[Records from a data source]
---

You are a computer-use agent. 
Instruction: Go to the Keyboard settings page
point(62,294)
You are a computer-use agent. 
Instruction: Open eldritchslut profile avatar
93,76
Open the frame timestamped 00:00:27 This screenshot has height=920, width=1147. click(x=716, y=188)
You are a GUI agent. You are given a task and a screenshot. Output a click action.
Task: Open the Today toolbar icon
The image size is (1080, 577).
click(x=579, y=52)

---

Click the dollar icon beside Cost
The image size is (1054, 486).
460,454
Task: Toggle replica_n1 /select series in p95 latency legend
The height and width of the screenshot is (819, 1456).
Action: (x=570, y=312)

---

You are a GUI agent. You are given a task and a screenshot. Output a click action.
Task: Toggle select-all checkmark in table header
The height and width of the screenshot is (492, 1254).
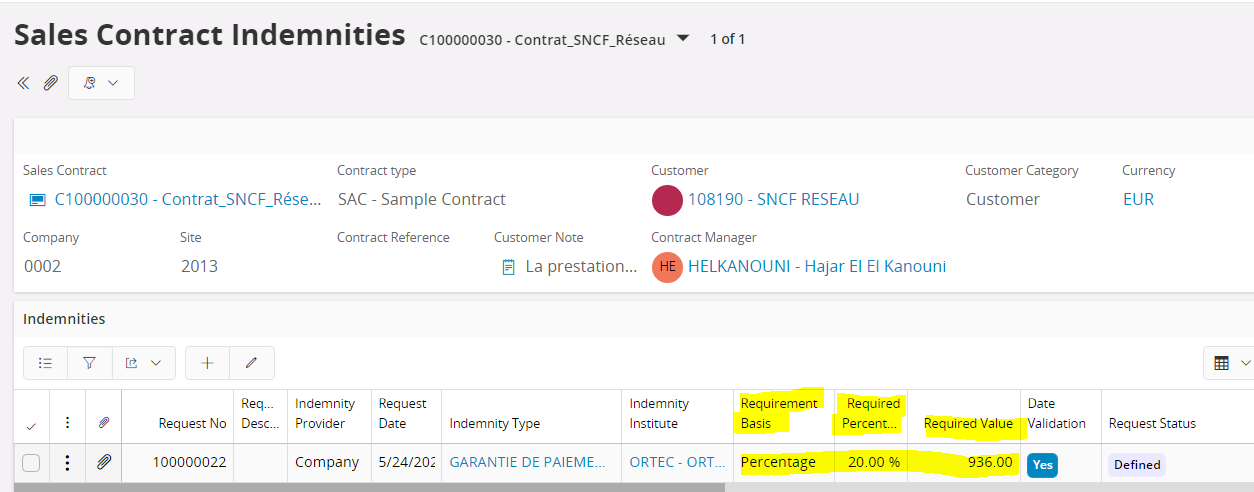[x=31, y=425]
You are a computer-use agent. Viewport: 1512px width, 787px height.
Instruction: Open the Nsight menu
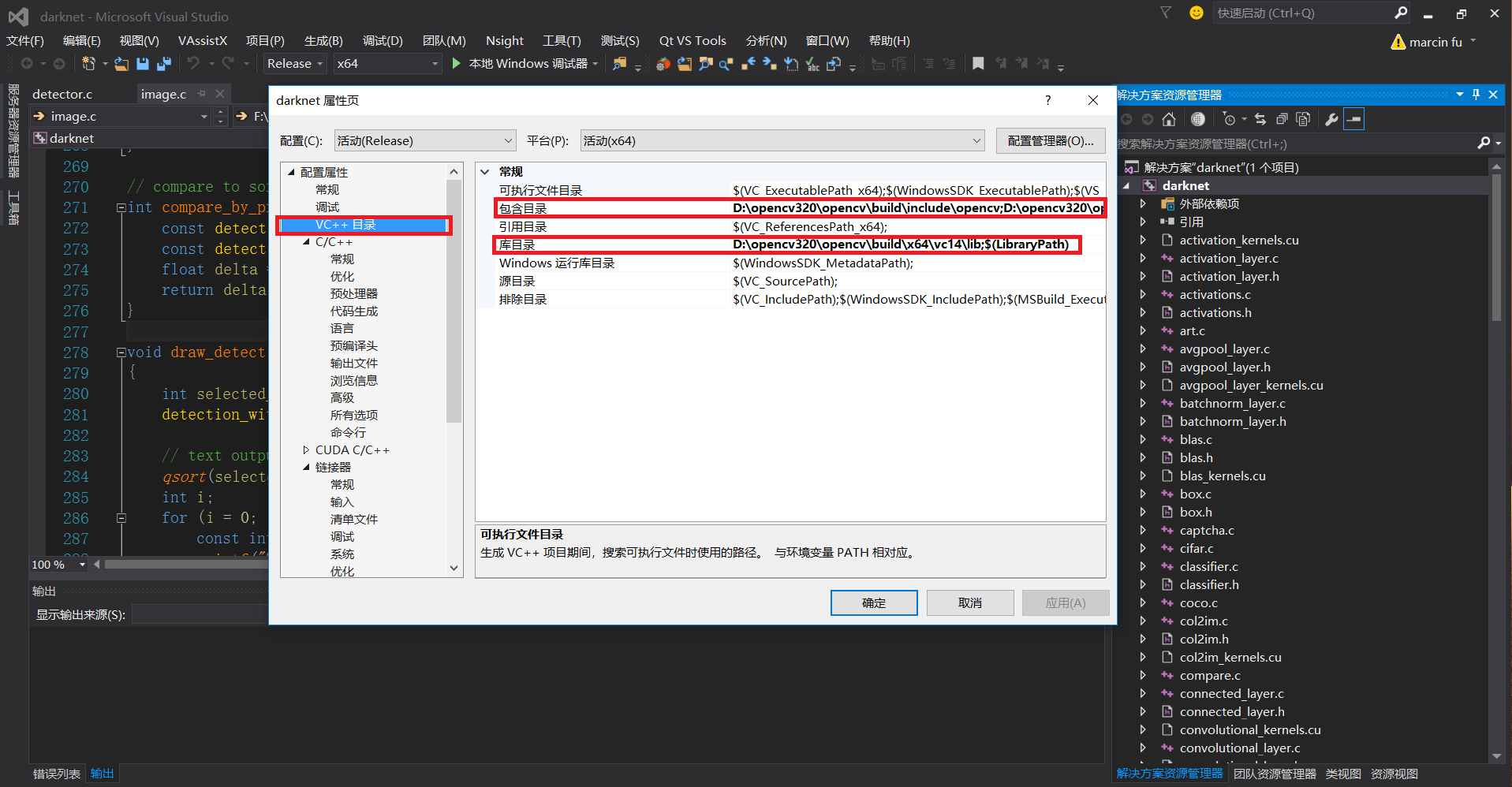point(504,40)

---

▶ _THE EXERCISE_
Copy out the lines of the material above without any changes, from the line containing "Task: Toggle replica_n1" through the line containing "Action: (x=570, y=312)", including both of those lines.

▶ _WRITTEN RESPONSE_
Task: Toggle replica_n1 /select series in p95 latency legend
The height and width of the screenshot is (819, 1456).
Action: (x=570, y=312)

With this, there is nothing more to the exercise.